Gracias a Martín Regalado, contratado por Eduardo Coll, se ejecuta una reforma al estilo neocanario de la época en el que se podían reconocer las carpinterías de guillotinas de gran formato de la fachada, o los característicos azulejos tornasolados en color cobre en paredes, con un original patrón geométrico en contraste con el color beige y turquesa; las falsas vigas en el forjado, cornisas y elementos decorativos de carácter ornamental, o una gama cromática sofisticada y elegante que combinaba vino burdeos, beige, colores cobre, negro y pinceladas de turquesa en la pared del comedor.

La decoración de la barra, con elementos de madera, molduras incrustadas, mármol rojizo y acabados en cobre, o el mobiliario de madera, espejos y lámparas de la época, con un marcado estilo neocanario obra del decorador y escultor Juan Márquez.

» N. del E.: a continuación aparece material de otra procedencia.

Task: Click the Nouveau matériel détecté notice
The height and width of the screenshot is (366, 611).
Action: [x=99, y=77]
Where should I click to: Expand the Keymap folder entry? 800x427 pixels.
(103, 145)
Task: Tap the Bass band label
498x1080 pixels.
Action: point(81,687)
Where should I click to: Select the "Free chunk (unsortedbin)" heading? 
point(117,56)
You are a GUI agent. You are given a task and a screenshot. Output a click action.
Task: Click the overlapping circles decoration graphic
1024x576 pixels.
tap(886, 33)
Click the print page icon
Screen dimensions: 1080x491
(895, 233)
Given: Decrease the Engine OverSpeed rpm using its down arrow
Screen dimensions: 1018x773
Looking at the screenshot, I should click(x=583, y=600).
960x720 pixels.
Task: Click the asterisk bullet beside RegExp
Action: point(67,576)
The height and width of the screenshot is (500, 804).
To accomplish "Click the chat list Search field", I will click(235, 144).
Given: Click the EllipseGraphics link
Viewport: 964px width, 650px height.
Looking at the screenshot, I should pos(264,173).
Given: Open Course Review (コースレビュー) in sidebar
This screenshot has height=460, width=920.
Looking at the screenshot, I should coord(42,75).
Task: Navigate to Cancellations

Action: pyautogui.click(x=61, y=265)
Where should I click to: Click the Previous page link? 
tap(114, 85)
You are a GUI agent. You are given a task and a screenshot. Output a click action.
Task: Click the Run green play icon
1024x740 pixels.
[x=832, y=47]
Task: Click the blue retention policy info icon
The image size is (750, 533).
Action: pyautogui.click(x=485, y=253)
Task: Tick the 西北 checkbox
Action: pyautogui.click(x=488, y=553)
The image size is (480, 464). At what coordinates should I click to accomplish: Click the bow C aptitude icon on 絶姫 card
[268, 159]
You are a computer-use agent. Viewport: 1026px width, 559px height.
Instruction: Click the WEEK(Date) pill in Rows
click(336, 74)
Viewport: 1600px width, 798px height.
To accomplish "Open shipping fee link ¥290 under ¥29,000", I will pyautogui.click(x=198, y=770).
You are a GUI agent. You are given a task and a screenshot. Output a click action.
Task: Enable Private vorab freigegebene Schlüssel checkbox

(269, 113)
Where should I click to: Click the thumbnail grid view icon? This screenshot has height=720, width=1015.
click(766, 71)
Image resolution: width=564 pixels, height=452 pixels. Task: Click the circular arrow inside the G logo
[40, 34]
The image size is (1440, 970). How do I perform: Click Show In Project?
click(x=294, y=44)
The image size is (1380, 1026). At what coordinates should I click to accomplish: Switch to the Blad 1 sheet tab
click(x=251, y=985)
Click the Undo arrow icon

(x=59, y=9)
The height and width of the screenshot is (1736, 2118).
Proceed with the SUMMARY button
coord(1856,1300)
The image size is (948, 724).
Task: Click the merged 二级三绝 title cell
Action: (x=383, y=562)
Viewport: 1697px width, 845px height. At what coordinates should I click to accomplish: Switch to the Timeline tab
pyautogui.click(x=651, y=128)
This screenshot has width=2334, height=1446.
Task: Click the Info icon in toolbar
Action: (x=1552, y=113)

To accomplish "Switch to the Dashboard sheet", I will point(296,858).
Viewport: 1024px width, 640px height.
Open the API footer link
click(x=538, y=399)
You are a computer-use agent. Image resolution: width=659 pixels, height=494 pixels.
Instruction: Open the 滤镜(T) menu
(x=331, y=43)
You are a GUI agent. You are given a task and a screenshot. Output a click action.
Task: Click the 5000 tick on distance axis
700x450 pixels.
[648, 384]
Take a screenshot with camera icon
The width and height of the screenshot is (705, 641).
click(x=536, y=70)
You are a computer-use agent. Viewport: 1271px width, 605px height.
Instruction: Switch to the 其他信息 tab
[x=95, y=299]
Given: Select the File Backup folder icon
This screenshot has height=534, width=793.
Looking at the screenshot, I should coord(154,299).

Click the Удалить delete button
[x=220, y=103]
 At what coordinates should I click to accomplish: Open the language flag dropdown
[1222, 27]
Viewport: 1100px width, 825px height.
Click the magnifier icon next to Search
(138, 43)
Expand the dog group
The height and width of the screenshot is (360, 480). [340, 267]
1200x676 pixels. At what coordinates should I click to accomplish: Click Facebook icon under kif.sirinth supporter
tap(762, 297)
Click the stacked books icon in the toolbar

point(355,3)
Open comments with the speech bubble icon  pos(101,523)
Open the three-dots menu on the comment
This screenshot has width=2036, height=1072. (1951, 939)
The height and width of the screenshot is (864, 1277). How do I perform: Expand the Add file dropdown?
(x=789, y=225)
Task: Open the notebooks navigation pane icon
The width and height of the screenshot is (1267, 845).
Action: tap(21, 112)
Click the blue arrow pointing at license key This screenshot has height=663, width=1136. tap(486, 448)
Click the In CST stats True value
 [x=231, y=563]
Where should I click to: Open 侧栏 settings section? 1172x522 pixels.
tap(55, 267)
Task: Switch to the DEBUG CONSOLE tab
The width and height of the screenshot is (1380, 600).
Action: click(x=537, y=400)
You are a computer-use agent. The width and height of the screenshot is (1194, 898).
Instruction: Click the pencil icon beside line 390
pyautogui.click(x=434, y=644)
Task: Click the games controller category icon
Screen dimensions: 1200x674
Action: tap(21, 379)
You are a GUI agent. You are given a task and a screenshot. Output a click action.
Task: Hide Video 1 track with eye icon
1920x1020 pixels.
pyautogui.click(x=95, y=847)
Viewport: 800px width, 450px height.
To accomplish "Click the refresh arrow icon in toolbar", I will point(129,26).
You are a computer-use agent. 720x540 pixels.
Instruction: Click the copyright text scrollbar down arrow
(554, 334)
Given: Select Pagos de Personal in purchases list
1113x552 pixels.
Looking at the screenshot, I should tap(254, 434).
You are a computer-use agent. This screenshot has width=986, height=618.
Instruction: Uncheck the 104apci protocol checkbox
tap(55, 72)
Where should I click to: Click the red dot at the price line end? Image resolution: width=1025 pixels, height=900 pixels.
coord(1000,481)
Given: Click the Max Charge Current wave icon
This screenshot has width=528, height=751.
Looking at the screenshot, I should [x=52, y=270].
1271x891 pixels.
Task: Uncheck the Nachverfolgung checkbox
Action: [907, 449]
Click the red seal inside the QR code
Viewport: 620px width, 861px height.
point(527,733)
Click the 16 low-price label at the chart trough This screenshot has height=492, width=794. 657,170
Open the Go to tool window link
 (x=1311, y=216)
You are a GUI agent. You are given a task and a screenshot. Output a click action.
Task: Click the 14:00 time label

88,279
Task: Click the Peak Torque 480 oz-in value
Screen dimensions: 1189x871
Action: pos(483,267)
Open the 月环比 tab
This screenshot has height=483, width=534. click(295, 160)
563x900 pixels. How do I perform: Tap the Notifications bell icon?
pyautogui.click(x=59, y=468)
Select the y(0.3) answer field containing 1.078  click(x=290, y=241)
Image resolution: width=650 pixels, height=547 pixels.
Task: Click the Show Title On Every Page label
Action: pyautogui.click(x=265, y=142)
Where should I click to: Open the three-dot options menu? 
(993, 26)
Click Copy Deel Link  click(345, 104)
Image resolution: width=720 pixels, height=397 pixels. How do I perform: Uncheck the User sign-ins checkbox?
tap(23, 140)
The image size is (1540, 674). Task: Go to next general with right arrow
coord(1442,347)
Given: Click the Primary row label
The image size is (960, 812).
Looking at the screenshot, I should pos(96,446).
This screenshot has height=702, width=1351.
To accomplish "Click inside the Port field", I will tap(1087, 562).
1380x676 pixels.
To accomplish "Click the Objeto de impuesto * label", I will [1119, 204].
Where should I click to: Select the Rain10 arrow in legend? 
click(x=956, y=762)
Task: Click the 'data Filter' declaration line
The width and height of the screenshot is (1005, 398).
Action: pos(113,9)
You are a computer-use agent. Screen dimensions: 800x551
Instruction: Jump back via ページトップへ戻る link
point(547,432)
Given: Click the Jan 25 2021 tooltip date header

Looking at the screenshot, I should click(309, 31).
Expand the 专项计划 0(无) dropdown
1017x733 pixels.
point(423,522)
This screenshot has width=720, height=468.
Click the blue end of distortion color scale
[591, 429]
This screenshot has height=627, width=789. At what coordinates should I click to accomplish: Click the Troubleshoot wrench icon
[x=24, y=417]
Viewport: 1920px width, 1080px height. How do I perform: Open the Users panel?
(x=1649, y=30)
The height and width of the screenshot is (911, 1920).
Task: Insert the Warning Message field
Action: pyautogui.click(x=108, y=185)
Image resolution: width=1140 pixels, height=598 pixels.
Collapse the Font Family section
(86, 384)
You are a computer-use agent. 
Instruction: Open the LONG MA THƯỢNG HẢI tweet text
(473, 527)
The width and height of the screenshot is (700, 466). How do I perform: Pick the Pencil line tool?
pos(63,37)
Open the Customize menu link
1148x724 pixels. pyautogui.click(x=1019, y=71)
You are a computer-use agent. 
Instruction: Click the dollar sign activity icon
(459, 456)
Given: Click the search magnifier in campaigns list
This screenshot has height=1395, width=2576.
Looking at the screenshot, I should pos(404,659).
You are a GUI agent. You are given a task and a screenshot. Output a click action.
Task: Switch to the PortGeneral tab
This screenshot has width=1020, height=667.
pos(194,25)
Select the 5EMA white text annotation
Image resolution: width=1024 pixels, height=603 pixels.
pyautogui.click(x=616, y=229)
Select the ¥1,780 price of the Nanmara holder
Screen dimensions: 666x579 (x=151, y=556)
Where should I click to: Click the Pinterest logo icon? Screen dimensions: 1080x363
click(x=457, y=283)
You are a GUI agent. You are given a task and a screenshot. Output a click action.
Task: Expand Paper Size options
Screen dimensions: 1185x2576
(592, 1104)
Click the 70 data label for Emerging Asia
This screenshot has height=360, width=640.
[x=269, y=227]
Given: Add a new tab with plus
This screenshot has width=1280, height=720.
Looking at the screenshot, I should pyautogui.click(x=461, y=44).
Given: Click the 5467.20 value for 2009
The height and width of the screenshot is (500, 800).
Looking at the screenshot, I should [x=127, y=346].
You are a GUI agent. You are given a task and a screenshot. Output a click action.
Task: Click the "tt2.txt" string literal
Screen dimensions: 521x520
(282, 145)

Y presidiendo un lateral del comedor, El Teide y los Azulejos, óleo sobre lienzo que encargó Eduardo Coll a Manuel Martín González para la inauguración del Atlántico y que ya descansa sobre otras paredes. Sirva como recordatorio que en el año 2000 fue restaurado por Charles Rake, a la espera de un futuro prometedor que se le resiste, veinte años después, en el local del Casino.

Cierra el Atlántico y nace la leyenda del Café que acunó enamoramientos y tendencias culturales durante tres generaciones.